E — Explosive and Extended
All I mean here is short and long. I would have said short and long, but then the letters would not match and the acronym would not spell anything. Besides explosive is more vivid and is exactly what prayers can be from time to time. If you are devoted to prayer you will explode regularly with prayers of praise and thanks and need and they will not last more than a few seconds.
And if you are devoted to prayer you will have times when you linger for a long time in prayer to the Lord. Sometimes I make a quick phone call to Noël and other times we spend an evening together. If you love Christ and lean on him for all things and treasure him above all else, you with meet him often with explosive prayers and often with extended prayers.
S — Spontaneous and Scheduled
What’s the difference between this and “free and formed” or “explosive and extended”? By “free and formed” I meant the content of our prayers — what we do when we come to pray. By “explosive and extended” I meant the length of our prayers. By spontaneous and scheduled I mean when we pray.
If we are devoted to prayer we will pray spontaneously through the day — without ceasing as Paul says — a constant spirit of communion with Christ, walking by the Spirit and knowing him as a continual personal presence in your life. No plan will govern when you speak to him. It will happen dozens of time in the day. This is normal and good. This is being devoted to prayer.

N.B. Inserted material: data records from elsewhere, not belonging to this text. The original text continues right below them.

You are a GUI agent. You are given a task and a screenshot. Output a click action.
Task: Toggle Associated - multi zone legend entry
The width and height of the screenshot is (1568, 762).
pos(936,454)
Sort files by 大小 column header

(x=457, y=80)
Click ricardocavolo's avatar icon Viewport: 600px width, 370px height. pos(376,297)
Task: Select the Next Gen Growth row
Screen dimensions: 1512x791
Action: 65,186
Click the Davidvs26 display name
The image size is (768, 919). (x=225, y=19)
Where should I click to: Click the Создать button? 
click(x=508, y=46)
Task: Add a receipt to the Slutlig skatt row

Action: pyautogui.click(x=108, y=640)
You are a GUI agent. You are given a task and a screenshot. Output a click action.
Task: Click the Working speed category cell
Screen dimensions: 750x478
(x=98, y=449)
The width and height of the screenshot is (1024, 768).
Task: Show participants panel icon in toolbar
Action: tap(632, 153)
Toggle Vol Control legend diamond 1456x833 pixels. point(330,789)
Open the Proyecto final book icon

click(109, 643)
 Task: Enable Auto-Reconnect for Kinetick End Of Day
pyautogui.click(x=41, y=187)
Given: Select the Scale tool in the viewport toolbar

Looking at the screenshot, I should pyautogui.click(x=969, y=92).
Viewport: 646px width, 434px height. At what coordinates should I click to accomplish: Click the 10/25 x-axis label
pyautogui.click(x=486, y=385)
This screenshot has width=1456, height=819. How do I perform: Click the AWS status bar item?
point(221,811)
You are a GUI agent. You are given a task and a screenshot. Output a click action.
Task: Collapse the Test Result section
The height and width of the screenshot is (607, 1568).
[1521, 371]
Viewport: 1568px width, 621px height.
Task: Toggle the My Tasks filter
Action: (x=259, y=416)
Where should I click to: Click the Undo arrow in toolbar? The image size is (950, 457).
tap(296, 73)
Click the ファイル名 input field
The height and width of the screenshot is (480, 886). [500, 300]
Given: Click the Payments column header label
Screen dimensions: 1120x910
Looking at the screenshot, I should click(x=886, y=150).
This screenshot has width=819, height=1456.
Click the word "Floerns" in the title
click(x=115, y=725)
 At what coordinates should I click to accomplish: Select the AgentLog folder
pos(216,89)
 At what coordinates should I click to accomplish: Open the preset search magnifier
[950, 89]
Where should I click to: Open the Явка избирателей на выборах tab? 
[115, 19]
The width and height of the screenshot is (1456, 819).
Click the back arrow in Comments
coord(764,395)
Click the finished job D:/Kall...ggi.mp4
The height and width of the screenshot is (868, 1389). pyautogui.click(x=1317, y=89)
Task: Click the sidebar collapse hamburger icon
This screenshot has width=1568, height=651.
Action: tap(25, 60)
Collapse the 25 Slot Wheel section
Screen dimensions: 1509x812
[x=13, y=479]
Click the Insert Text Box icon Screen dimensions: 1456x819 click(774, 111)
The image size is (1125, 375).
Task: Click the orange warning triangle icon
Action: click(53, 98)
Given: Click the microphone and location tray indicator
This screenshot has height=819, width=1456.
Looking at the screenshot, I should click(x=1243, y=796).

But if you only have this, you won’t have this very long. The true rich fruit of spontaneity grows in the garden that is well tended by the discipline of schedule. So I plead with you, have your set times of prayer. Plan it for 2003. When will you meet him regularly? How long will you set aside? I encourage you to begin every day this way. Are you willing to plan one or two half-days or days away by yourself or with a friend or your spouse — not to read a book but to pray for four hours or eight hours. How?
By simply reading your Bible and turning it all into prayer. Noël and I have had some of our richest days away by taking a short book of the Bible and reading a chapter and then pausing and praying that chapter into our family and church. Then reading another chapter and praying, and so on. But that does not just happen. It must be planned. It is not spontaneous. It is structured. And it is glorious.
So there you have it. God’s word to us today is “Be devoted to prayer.” Be constant in it. Be faithful in it. Why? God commands us to; the needs are great and eternity hangs in the balance; and God hears and does more in five seconds that we can do in five years.
And how shall we be devoted to prayer? These things. Without them prayer fades. Let your prayer be:
F — Free and Formed
A — Alone and Assembled
D — Desperate and Delighted
E — Explosive and Extended
S — Spontaneous and Scheduled
May the Lord give you a spirit of grace and supplication in this week of prayer and all year long.